→ **EXERCISE GOAL**:
Work through the entries below and show every line in which "options" is found.

[Stored items from a collection]

● ● ● ●

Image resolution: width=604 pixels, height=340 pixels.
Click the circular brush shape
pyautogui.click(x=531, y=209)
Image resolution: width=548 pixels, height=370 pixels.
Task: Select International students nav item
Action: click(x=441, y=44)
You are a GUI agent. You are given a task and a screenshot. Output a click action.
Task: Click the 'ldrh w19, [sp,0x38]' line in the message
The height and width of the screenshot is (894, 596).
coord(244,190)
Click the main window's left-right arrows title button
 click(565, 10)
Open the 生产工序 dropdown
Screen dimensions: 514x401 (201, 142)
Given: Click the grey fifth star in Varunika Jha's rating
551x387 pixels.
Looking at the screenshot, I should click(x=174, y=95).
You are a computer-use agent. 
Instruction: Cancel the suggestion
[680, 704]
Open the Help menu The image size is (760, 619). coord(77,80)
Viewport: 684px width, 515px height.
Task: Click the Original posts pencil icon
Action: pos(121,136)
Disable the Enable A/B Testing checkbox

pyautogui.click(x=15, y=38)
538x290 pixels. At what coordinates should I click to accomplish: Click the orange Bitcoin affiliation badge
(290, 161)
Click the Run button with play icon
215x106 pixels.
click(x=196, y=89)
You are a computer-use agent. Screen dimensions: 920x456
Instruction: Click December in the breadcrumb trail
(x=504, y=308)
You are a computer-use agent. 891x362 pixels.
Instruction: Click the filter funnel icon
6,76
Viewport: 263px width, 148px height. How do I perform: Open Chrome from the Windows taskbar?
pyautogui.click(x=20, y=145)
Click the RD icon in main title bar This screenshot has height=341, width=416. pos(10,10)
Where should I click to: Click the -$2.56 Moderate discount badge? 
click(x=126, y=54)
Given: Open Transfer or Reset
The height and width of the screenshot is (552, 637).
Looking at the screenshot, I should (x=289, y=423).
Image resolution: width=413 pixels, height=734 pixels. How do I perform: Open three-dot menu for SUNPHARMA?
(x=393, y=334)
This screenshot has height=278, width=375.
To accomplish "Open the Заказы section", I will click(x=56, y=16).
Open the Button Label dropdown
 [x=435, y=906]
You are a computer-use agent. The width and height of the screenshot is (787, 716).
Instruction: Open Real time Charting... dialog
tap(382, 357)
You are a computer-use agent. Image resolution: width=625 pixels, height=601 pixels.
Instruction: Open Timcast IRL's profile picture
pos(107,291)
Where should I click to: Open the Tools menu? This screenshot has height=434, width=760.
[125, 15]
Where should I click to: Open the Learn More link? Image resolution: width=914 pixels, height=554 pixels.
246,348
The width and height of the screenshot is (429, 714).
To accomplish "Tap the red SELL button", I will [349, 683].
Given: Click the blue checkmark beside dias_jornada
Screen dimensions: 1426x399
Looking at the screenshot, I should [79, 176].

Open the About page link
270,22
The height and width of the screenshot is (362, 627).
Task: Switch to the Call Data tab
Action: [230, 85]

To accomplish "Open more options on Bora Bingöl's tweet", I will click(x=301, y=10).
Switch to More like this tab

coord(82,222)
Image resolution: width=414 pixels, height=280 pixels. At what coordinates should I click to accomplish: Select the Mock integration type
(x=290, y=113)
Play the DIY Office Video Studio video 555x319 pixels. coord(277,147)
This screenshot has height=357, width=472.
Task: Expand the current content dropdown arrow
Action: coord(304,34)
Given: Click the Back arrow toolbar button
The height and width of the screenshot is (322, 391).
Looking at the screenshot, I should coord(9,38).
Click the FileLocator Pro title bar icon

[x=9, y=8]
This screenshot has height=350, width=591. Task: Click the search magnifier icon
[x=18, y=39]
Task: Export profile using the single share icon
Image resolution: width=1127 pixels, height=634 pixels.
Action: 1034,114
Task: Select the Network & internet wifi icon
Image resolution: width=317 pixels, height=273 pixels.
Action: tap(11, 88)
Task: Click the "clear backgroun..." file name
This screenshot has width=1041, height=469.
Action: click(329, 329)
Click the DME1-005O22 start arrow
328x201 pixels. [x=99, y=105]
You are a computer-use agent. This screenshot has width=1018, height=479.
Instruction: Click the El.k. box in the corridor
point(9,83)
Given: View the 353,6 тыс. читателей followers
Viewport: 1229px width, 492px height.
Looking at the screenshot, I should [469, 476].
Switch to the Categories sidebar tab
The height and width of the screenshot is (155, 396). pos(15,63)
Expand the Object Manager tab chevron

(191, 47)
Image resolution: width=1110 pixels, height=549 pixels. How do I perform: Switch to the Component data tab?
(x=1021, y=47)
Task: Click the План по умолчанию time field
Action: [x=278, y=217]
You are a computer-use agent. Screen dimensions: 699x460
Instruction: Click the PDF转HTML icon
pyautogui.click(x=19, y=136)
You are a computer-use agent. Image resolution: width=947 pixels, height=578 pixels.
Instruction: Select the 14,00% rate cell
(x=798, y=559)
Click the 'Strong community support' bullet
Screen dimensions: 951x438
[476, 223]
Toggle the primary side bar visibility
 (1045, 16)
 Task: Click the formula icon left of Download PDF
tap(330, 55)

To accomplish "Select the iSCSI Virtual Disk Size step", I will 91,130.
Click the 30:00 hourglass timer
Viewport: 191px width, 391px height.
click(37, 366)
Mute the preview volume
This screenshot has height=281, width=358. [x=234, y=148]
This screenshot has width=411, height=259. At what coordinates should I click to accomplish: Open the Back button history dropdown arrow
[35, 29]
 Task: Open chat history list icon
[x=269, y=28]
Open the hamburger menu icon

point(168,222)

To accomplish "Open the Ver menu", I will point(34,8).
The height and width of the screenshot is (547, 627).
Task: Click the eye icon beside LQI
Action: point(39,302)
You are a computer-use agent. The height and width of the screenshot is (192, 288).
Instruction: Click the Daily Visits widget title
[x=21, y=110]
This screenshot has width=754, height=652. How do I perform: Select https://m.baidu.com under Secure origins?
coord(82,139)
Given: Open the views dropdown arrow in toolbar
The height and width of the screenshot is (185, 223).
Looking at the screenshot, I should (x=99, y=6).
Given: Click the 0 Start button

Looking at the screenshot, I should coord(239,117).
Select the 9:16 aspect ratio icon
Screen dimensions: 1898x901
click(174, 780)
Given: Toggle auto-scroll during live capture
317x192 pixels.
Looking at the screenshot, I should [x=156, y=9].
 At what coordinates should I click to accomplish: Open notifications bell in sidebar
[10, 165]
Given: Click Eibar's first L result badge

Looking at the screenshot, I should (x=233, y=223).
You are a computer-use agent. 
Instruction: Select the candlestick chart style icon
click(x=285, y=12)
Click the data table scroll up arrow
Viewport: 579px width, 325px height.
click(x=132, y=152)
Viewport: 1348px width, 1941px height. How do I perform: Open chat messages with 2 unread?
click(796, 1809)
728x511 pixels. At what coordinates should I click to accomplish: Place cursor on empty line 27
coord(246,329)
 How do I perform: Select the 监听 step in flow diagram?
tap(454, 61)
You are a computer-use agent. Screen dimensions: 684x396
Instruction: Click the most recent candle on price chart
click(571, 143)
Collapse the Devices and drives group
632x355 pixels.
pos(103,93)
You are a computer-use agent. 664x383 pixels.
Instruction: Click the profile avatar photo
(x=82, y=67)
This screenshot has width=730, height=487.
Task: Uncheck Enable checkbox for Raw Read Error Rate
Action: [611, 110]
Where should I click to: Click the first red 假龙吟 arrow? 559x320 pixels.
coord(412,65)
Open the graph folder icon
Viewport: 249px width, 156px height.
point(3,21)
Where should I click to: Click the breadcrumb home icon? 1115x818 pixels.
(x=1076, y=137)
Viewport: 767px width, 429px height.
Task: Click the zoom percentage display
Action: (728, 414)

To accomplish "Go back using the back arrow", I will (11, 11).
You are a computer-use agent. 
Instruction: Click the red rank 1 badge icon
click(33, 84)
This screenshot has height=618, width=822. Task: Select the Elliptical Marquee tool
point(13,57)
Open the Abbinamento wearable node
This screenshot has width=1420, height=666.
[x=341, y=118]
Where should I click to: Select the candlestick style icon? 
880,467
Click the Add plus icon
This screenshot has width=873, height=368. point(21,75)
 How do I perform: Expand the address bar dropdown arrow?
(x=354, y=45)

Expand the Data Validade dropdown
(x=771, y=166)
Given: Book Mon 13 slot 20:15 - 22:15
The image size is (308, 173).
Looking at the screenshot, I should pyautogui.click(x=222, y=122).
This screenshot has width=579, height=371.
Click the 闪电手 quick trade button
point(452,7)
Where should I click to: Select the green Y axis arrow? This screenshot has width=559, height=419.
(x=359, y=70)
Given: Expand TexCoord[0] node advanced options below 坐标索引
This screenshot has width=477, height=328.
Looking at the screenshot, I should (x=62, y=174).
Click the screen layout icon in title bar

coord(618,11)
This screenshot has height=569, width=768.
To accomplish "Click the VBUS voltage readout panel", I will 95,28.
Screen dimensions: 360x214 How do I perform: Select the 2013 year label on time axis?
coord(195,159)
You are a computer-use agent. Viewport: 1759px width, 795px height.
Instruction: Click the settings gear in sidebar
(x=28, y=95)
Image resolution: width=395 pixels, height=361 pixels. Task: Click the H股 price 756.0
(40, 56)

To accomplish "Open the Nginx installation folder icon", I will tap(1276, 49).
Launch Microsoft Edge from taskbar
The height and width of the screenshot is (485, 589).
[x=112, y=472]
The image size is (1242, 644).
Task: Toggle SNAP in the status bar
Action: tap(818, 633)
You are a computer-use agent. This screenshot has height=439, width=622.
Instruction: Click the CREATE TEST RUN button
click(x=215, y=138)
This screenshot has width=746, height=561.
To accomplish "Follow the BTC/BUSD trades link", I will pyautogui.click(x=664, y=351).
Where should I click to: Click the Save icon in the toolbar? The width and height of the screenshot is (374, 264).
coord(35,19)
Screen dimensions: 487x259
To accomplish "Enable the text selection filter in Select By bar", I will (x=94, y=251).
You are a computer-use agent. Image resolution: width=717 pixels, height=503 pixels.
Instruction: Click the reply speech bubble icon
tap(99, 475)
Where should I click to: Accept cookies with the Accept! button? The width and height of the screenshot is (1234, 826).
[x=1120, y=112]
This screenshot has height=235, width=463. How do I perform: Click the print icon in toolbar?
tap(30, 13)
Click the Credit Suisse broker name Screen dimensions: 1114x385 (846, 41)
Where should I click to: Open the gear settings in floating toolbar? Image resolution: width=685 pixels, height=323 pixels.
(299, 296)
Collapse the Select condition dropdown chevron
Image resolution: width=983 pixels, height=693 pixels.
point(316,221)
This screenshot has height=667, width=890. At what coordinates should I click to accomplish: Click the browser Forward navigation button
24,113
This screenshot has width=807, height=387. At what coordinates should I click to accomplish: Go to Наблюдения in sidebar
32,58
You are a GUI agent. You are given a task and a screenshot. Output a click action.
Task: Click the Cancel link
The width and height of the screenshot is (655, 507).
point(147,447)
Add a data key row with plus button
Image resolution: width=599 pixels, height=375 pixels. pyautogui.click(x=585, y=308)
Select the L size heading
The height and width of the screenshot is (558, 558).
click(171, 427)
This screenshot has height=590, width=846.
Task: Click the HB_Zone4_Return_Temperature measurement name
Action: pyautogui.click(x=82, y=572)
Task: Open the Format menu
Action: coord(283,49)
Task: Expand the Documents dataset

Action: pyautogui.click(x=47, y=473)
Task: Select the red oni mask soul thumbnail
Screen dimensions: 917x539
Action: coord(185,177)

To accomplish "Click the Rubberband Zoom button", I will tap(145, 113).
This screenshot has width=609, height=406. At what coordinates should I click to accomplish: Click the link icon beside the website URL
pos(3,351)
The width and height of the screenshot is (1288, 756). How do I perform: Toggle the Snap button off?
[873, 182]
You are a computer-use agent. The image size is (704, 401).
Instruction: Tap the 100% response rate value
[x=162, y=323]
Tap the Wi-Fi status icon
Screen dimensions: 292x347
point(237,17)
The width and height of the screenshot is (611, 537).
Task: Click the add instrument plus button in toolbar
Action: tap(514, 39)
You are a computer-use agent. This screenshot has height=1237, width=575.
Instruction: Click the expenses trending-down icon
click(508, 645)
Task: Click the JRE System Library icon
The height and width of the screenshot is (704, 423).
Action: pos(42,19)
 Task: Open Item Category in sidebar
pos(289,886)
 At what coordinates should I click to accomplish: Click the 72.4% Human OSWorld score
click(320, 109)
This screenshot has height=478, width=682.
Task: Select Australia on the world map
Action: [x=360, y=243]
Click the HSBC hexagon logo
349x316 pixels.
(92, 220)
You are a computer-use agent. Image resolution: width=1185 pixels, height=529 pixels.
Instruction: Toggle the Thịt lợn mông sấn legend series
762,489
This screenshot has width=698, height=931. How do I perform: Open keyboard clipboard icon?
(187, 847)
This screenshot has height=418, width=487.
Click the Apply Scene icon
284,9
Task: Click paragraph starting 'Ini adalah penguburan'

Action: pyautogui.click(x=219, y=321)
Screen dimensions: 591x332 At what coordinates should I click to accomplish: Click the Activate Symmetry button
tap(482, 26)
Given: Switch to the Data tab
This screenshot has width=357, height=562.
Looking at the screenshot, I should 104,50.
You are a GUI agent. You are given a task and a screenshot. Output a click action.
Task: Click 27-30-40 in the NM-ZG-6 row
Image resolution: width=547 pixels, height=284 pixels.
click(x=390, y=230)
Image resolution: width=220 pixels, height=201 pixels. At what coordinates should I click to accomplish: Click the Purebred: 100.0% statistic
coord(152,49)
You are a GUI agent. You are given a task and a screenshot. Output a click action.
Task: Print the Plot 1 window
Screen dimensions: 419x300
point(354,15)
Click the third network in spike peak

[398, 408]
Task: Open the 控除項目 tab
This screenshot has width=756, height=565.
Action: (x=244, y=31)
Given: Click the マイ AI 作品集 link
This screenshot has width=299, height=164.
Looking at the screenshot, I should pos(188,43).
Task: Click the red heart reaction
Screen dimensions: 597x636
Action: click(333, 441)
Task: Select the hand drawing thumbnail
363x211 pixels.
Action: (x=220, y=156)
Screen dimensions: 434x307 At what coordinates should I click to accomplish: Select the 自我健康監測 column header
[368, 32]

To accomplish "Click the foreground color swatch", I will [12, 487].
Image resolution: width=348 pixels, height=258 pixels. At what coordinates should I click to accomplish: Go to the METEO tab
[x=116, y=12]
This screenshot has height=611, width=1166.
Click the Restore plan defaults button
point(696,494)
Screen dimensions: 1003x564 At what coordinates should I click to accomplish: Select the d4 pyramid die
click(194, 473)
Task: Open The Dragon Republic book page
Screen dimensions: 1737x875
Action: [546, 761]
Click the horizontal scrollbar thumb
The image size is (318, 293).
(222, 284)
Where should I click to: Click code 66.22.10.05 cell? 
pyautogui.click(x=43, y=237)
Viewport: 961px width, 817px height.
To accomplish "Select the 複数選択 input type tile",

● ● ● ●

→ **WRITTEN REPLY**:
To accomplish "Open more options on Bora Bingöl's tweet", I will click(x=301, y=10).
Given: Expand TexCoord[0] node advanced options below 坐标索引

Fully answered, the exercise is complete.